Personality change

Colin Wilson on personality change

I am a big fan of Colin Wilson (pictured right), who’s written numerous books on the theme of The Outsider – people living on the edge of society, misfits who have to find a way to channel their passion into something creative. Otherwise, their passion will turn inwards and destroy them. So unhealthy outsiders become alcoholics, criminals, black magicians, madmen. Healthy outsiders become visionaries, spiritual leaders, artists or humble therapists. The difference is that the latter have connected to a purpose – something beyond self and society that keeps them connected and keeps them sane.

This weekend I read Wilson’s novel The Personality Surgeon again. I first read it in 1989 while I was wondering whether I wanted to become a psychotherapist. Reading that book clinched it for me. And now, when I read it again, I am inspired by its premise: that personality change occurs when we connect to our passion.

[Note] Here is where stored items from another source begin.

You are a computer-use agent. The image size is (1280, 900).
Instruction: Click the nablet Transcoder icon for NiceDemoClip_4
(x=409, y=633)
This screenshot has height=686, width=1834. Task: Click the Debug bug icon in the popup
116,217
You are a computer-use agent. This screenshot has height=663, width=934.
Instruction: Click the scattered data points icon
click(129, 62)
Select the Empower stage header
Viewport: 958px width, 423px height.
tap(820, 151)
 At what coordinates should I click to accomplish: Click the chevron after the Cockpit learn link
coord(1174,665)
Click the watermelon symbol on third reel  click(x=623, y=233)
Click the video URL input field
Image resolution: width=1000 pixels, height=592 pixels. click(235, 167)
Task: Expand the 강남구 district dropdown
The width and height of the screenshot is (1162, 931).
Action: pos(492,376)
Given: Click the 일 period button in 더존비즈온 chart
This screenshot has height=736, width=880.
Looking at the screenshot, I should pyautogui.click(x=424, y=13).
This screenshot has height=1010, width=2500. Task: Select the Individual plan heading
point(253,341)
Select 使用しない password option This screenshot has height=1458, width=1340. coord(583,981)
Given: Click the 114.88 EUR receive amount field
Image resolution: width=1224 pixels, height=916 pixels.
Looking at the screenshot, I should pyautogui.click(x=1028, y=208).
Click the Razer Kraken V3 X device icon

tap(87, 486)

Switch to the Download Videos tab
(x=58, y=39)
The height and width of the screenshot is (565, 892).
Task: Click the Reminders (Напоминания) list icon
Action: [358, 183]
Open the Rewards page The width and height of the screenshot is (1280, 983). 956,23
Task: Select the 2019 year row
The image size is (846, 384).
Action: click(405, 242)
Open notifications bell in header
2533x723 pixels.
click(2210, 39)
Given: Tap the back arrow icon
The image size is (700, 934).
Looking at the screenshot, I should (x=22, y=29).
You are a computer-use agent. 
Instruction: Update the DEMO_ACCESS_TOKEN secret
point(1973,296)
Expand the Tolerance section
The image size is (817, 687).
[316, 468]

How personality makes people ill

The Personality Surgeon is a GP called Charles Peruzzi working in South London, who stumbles upon the reason why people become ill with depression, anxiety and unnecessary conditions. Their false personality has taken them over and squeezed the life out of them. Personality is the fixed identity we have taken over from the way other people see us and which we store in our head. When we identify with it too rigidly the effort required to stay in the strait jacket drains us of vitality. That is especially true if the personality we have adopted is timid, self-denying, conventional, or a people-pleaser.

In the book Peruzzi discovers that a shock or a crisis can be enough to catapult his patients out of false personality. As it breaks down their natural vitality is unleashed and connects them to their passion.

Losing false personality

I had forgotten all the cases Wilson cites and, since he credits some medical doctors with help on the book, it is likely they were taken from real life.

  • One man develops urticaria (a painful skin rash) after he retires and no longer has any purpose in life. He is cured when his daughter drives her car into the river, and he goes into shock. Once over it he leaves his humdrum employment and starts up his own business.
  • An airline stewardess tries to commit suicide as she can no longer live with the disfiguring facial scars she sustained in an airline accident. She ‘sees’ herself as a freak. On recovery in hospital she loses her poor self-image and starts to assert herself.
  • A US Astronaut becomes severely depressed after the Moon landing project ends. But his real problem was that he chose the wrong career to follow next. Instead of following his real love: ecology, he becomes a politician. And once he loses that personality, his depression goes.

If you are ever in need of personality change then read The Personality Surgeon. That alone will be enough to revitalise you. It’s an inspiring work.

Dr. Miller says we are pessimistic because life seems like a very bad, very screwed-up film. If you ask “What the hell is wrong with the projector?” and go up to the control room, you find it’s empty. You are the projectionist, and you should have been up there all the time.”